Not an easy question to answer

Taimur then asked me about the controversy over numbers -- were 3 million people killed? Or 26,000, as the Hamoodur Rahman Commission said? And were indeed 250,000 to 500,000 women raped? I had explored this in my book. What did I mean? I explained my conclusion -- that the number is not crucial, what happened is crucial.

It wasn’t as low as 26,000, and may not be as high as 3 million -- but many, many innocent civilians were killed; there were dozens of camps where women were taken against their will; many were raped often every night; and this went on for months. Doing the math gives you a very large number. Was it a quarter million? Half a million? How can we estimate, when the few records that were kept had been destroyed, many children were adopted, and many fetuses aborted?

Sadaf Saaz Siddiqi explained how the records were unfortunately destroyed: Bangladesh is a conservative society, and rape carries a stigma. For privacy reasons the records were not kept, she said. But one consequence of that is that it has become difficult to establish what had happened, and making a legal case against alleged perpetrators has become complicated. After 1975, when Sheikh Mujibur Rahman was assassinated, the rehabilitation work ended. It is now carried on by NGOs like Nijera Kori and Nari Pokkho, among others.

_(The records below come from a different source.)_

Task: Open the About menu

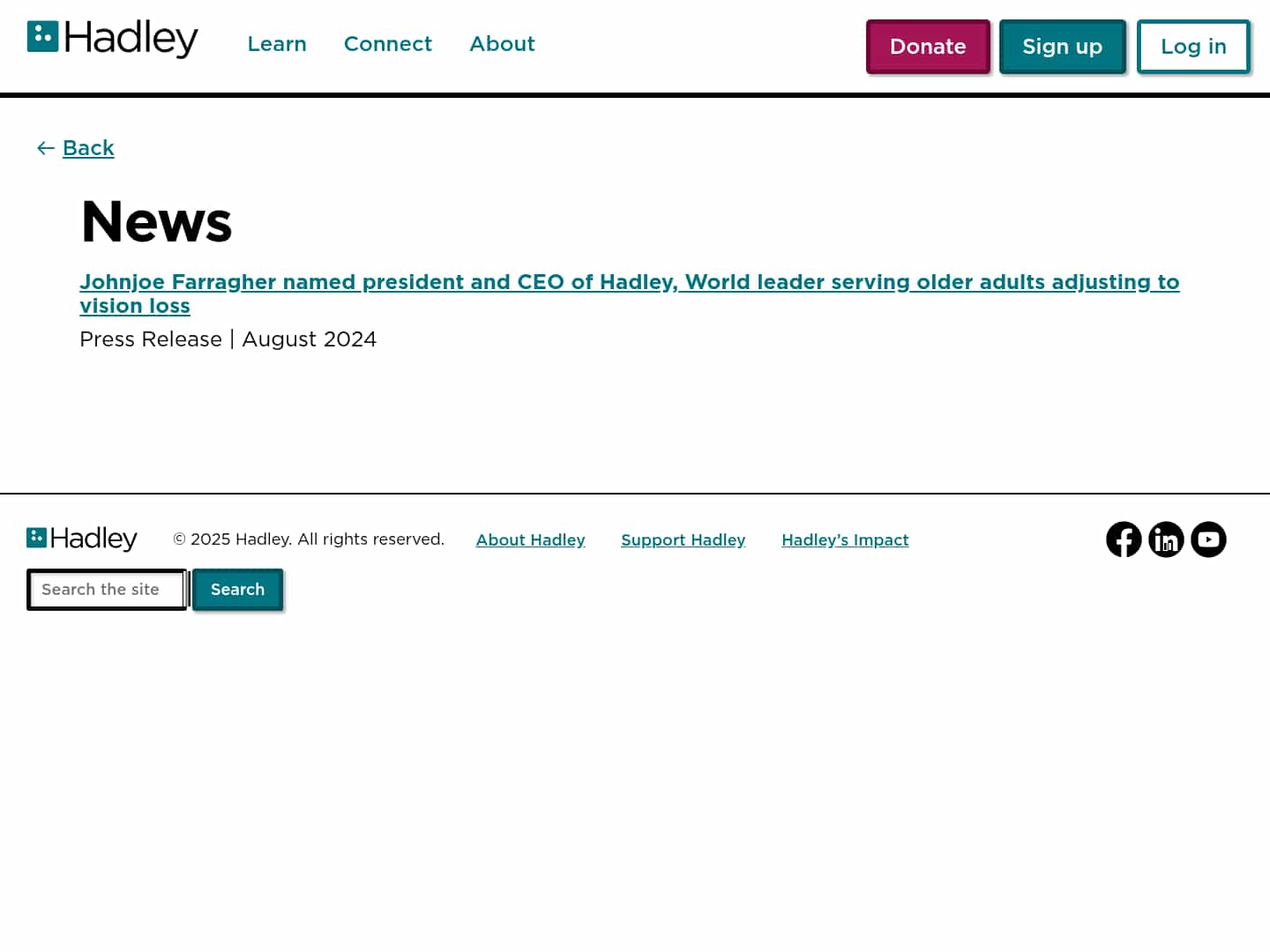Action: click(x=502, y=44)
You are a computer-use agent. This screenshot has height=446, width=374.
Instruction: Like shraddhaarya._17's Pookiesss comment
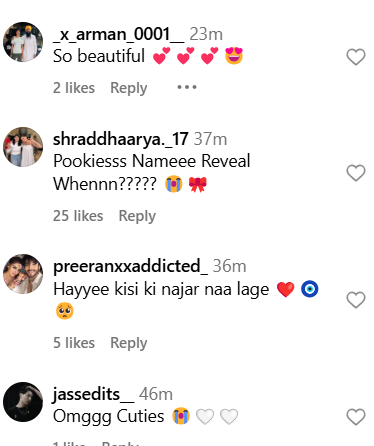[x=356, y=173]
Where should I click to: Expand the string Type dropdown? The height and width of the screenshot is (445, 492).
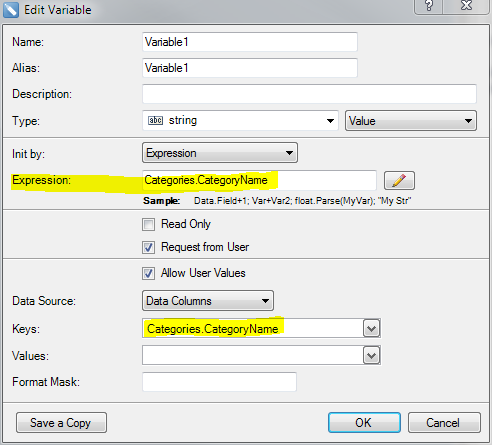point(240,120)
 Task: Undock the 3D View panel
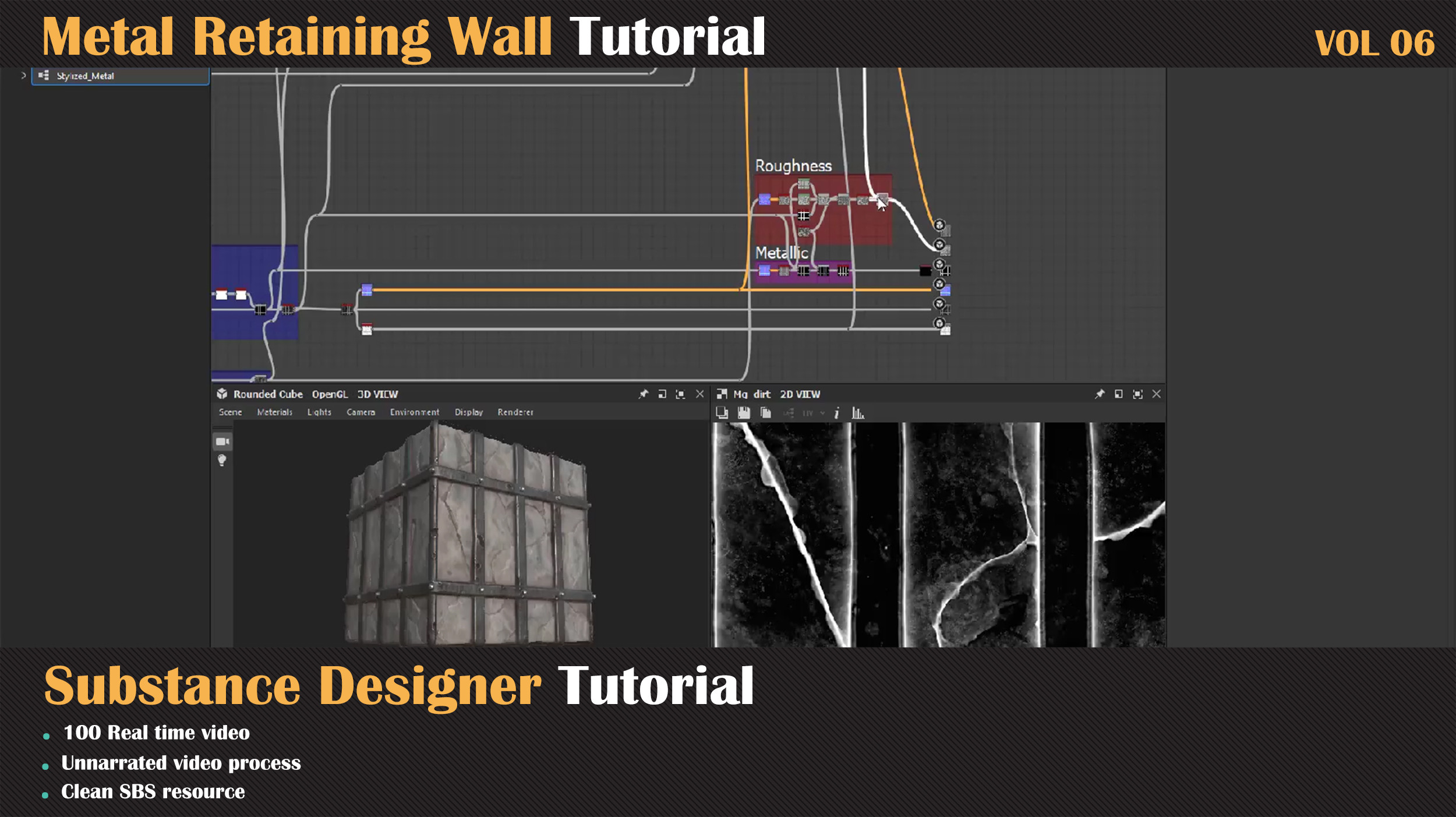point(662,394)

But the women are alive, and many still live with that experience. Sadaf has met them, and so have I.  She spoke movingly about the lives that birangonas live today. They are growing old; some of their families have disowned them, sometimes years after the war, sometimes by children who discover what was done to their mothers and they conclude it is their mothers’ fault somehow; some are told they won’t be buried with their families. Their lives have been ruined.

At this point, a man rose from the audience and shouted loudly: “This is rubbish.” He began walking out of the hall, saying: “This is Indian propaganda; Pakistan army zindabad.” I told him to let Sadaf complete, but he ignored me.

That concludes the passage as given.